L’Union européenne a officiellement rappelé les États-Unis à leurs engagements commerciaux ce dimanche. Cette mise au point diplomatique fait suite à une nouvelle décision unilatérale du président américain Donald Trump concernant les droits de douane mondiaux, intervenue dans un contexte juridique particulièrement tendu à Washington.
Selon l’agence de presse Anadolu, Donald Trump a annoncé samedi, via son réseau Truth Social, le relèvement « avec effet immédiat » de ses nouveaux droits de douane mondiaux, les faisant passer de 10 % à 15 %. Cette mesure tarifaire s’applique aux pays et blocs ayant conclu des accords commerciaux avec Washington, parmi lesquels figurent l’Union européenne, le Japon, la Corée du Sud et Taïwan.

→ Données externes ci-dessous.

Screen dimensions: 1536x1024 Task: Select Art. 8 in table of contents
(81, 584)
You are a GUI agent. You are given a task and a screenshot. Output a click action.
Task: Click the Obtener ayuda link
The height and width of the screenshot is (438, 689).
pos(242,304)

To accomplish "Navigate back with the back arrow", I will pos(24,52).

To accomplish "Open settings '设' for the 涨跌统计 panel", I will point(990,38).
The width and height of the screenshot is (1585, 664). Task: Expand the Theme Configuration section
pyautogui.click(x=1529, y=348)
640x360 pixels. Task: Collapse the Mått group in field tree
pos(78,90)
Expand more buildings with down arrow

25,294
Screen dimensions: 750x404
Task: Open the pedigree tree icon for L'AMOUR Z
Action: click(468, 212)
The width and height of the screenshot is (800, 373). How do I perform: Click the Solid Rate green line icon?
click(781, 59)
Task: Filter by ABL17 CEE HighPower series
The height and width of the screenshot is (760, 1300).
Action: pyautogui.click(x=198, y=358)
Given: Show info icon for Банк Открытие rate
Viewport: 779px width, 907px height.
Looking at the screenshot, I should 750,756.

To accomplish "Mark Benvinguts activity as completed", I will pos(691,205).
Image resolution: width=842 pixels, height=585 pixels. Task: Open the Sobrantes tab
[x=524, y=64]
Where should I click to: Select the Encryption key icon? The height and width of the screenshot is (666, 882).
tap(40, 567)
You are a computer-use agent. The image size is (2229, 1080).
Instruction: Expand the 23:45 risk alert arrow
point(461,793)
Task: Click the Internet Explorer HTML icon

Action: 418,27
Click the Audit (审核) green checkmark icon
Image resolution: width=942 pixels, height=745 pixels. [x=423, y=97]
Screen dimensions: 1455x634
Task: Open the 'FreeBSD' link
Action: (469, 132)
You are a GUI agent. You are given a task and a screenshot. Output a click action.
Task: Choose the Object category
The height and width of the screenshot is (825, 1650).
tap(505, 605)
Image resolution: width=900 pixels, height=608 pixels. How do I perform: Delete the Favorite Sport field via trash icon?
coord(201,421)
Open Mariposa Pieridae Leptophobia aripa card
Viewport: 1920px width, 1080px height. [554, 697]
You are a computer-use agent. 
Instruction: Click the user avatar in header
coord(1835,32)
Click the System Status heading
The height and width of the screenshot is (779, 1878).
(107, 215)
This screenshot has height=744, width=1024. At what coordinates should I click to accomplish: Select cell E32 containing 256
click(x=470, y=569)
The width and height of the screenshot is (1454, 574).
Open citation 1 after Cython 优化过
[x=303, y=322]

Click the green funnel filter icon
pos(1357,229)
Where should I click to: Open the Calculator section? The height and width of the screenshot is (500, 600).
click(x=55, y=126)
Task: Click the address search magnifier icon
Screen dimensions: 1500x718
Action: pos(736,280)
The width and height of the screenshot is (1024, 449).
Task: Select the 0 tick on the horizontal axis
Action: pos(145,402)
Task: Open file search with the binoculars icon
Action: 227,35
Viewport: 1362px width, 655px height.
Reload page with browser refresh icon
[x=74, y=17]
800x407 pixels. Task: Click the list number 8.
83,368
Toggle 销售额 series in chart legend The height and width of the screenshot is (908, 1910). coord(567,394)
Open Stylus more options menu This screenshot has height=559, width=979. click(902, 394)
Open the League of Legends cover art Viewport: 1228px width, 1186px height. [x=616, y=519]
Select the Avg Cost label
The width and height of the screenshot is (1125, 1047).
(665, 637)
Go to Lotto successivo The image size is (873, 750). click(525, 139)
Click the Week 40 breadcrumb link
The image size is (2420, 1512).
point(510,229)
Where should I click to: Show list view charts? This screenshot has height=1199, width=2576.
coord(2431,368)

Cette annonce présidentielle survient tout juste 24 heures après une décision majeure de la justice américaine. Vendredi, la Cour suprême des États-Unis a invalidé une large part de la politique commerciale de l’administration Trump. Par six voix contre trois, la plus haute juridiction du pays a statué que le chef de l’exécutif ne pouvait justifier l’instauration de ces surtaxes par la seule invocation d’une « urgence économique » basée sur une loi de 1977. Le président de la Cour, John Roberts, a précisé qu’une « autorisation claire du Congrès » était requise pour l’application de tels droits de douane.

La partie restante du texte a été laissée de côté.